Monday, April 19, 2010

Last night on Turner Classic Movies I watched The Desert Song (the 1953 version). My father had a history with that movie. With the advent of talkies in the late 1920s, Hollywood was looking for people with good voices. In 1935, Warner Brothers wanted James Melton to star in The Desert Song. He had been hoping for this plum. The Desert Song, an extremely popular Sigmund Romberg operetta, would have been the perfect screen vehicle for my father, who had recently been signed to a 108-week contract by Palmolive to star their weekly operetta series on radio. He was quoted in the New York Sun saying, “They tell me that operetta [The Desert Song] has made a star of every tenor who's sung it. My wife has started to call me Red now—the hero is the Red Shadow.” Movies would broaden his audience considerably. Most of his fans were radio listeners, and they would soon see what their idol looked like. They were not disappointed; even if he wasn’t much of an actor, he did have matinee-idol good looks.
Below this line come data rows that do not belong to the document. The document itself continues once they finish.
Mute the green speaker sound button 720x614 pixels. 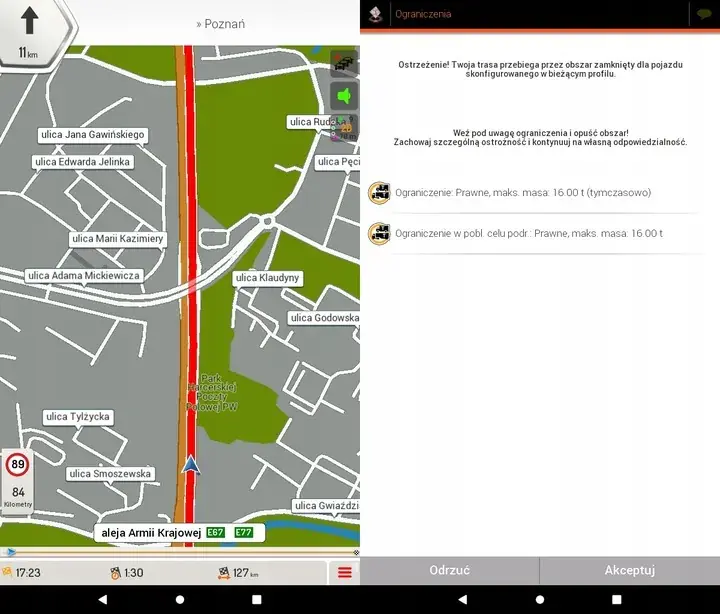(344, 97)
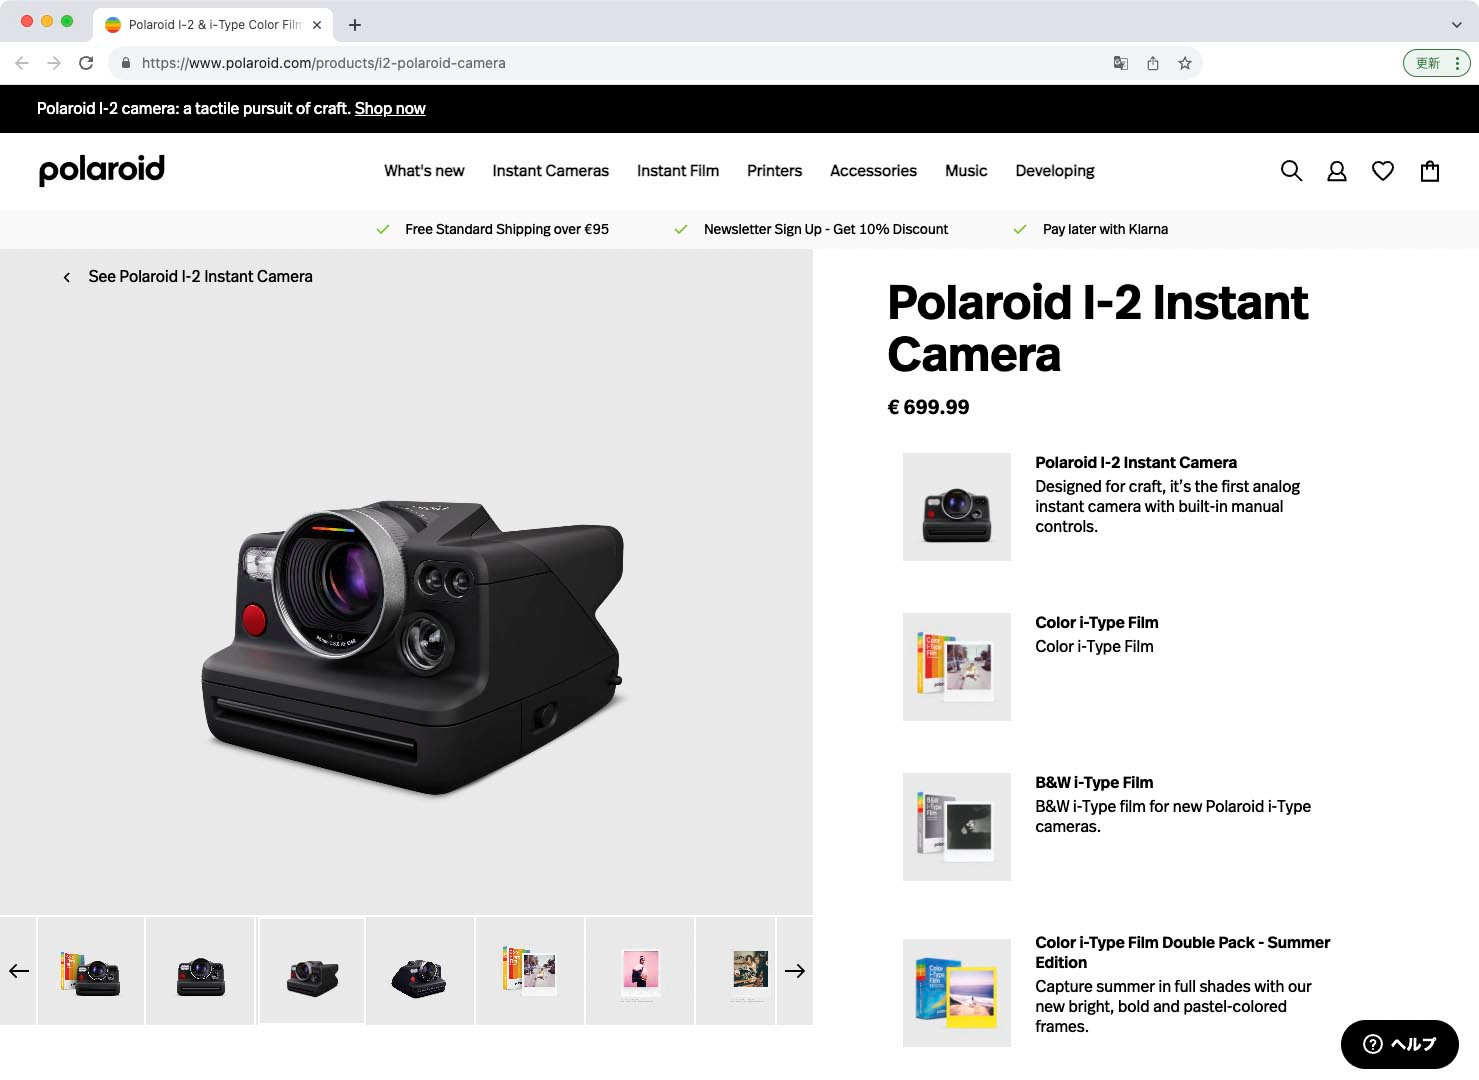Click the Polaroid logo
The height and width of the screenshot is (1080, 1479).
point(101,170)
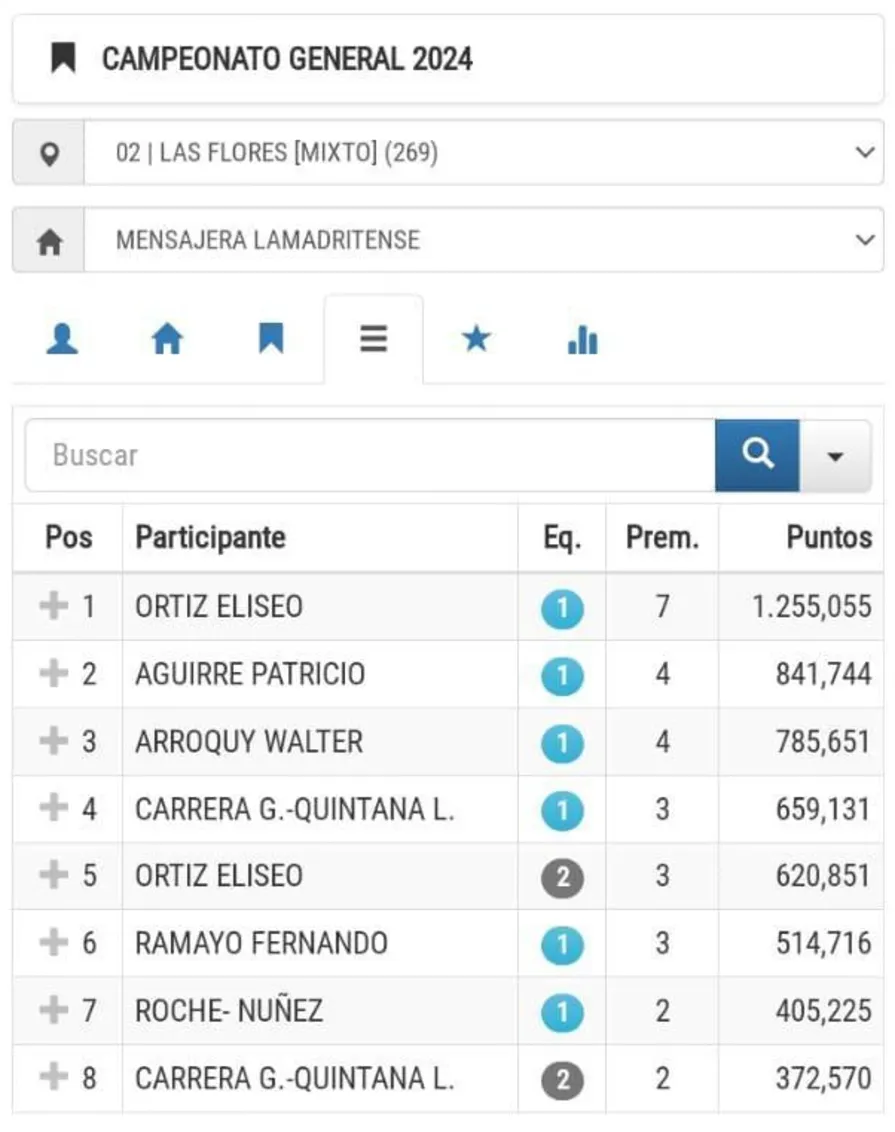
Task: Click the magnifier search button
Action: (757, 455)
Contrary to Warner Brothers' original plan for him, after weeks of idling in Hollywood (albeit on salary) it turned out that my father was not going to make The Desert Song—at least not right away. The studio thought for his first film he should get some camera experience in a less dramatic role—in Stars Over Broadway. (More about which in a later post.) . The Desert Song eventually got made, but without my father. Eight years later, in 1943, Warner Brothers finally filmed it with Dennis Morgan starring in the tenor role. And then it was re-made in 1953 with Gordon MacRae and Kathryn Grayson.

Tuesday, April 13, 2010

Opera is an acquired taste?

You never know what's going to pop up on line...
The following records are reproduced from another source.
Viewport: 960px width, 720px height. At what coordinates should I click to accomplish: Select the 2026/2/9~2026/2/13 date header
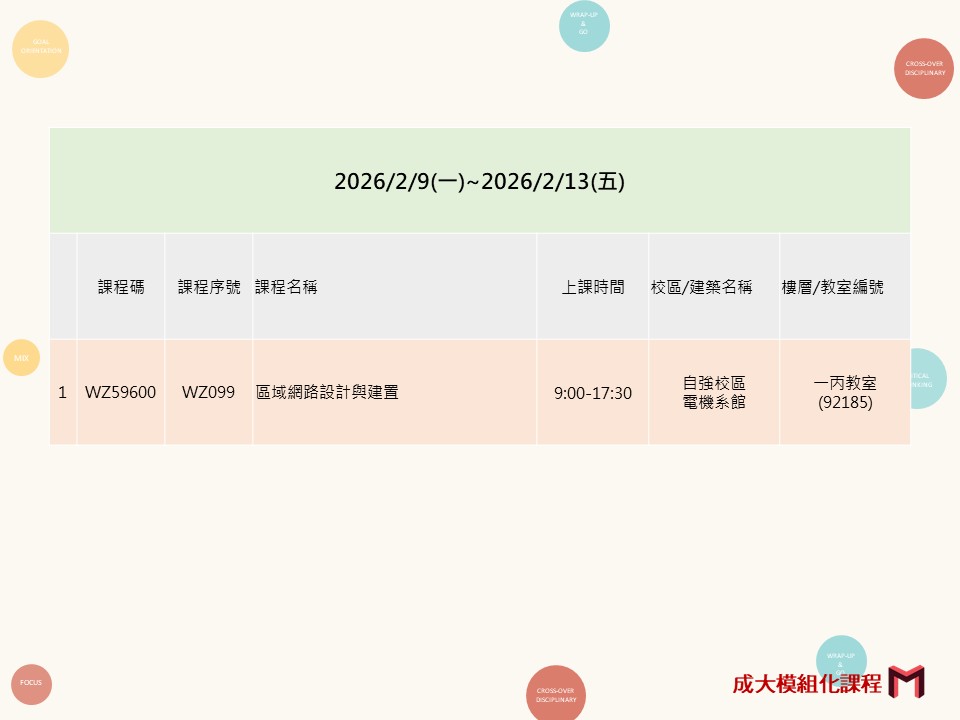coord(479,181)
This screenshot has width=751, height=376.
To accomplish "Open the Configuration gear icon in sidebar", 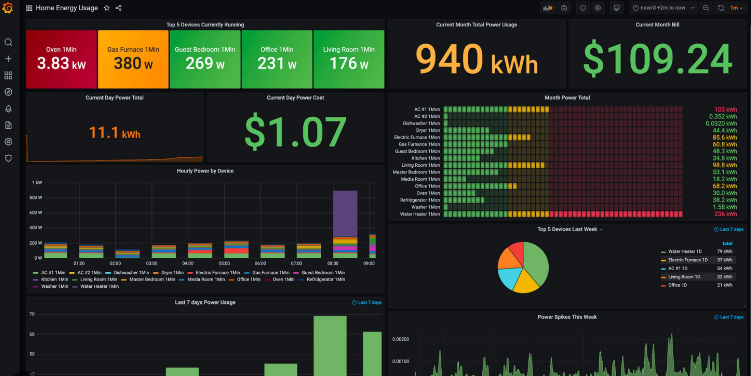I will click(8, 142).
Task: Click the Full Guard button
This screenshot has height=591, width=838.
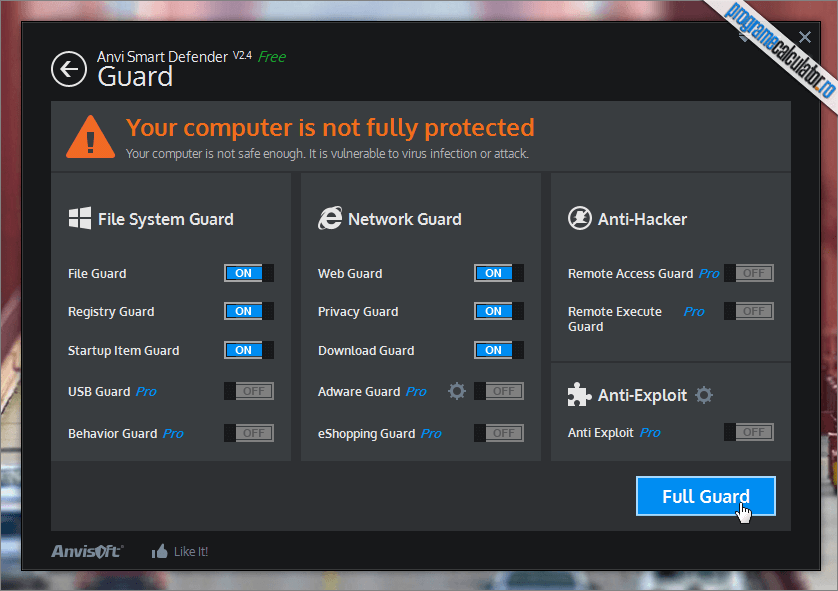Action: 705,496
In a recent interview on Bloomberg News, playwright Terrence McNally said that he was hooked on opera when his fifth grade parochial school teacher played a record of Puccini love duets with James Melton and Licia Albanese. (Who knew!) He continues, "The other 29 kids in the class were sleeping, throwing spitballs, reading comic books and being tortured while I loved it instantly. So when people ask me how you learn to love opera, I don’t know how to answer."
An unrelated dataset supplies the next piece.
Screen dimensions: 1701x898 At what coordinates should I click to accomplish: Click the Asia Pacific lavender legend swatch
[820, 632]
He's the one who wrote "Master Class," the play about Maria Callas.

Sunday, April 11, 2010

1888 fire engine at the Autorama

April 1953
The Melton Museum Moves 

Never one to let the opportunity for publicity pass him by, my father made a big deal of moving the cars from Connecticut to Florida.  On April 3rd, 1953, five of the antique buggies were driven—under their own power—the 1,500 miles from Norwalk to Hypoluxo.  It took six days.  The vehicles included a 1906 Rainier limousine, a 1923 Rolls Royce, a 1911 Franklin and others.  "Jumbo" the 13-ton, 24-foot long 1888 fire engine, made the journey on a flatbed trailer.  All the cars had banners saying "I'm on my way to the James Melton Autorama in Hypoluxo, Florida.  Drive Safely."  The cavalcade stopped in New York, Baltimore, Washington, DC, Savannah and other cities en route.

In New York City, the cars parked briefly in front of the Plaza Hotel, where a Central Park coach horse decided to get acquainted with the 1906 limousine, nibbling at the brass and licking the hood, to the amusement of admiring bystanders.  In Washington, DC, President Eisenhower greeted the travelers.  In Savannah, a parade was staged around the arrival of the remaining three cars (the Rainier hade gone lame with tire trouble; it's not clear what happened to the fifth car).

Thursday, April 1, 2010

Paul Sorvino

Over the years I have seen periodic references to the fact that my father, James Melton, encouraged the singing career of actor Paul Sorvino, and in fact one newspaper even states that he paid for Sorvino’s singing lessons.  While going through some unfiled papers in my “archives,” I came across two newspaper articles from 1976 (shown here) and 1987.  Sorvino was born in 1939, so by my calculation he’d have been 19 years old in 1958.  

By that time, my father’s financial fortunes were taking a severe downturn—his museum in Florida wasn’t doing well, plus his singing career was on the downslide, partly the result of changing musical tastes.  It seems rather unusual that my father would be paying for someone else’s singing lessons at that particular time.  Though, I will say, he was always extremely generous! 

(I've tried several times to contact Mr. Sorvino to verify details, but he's never answered my letters.)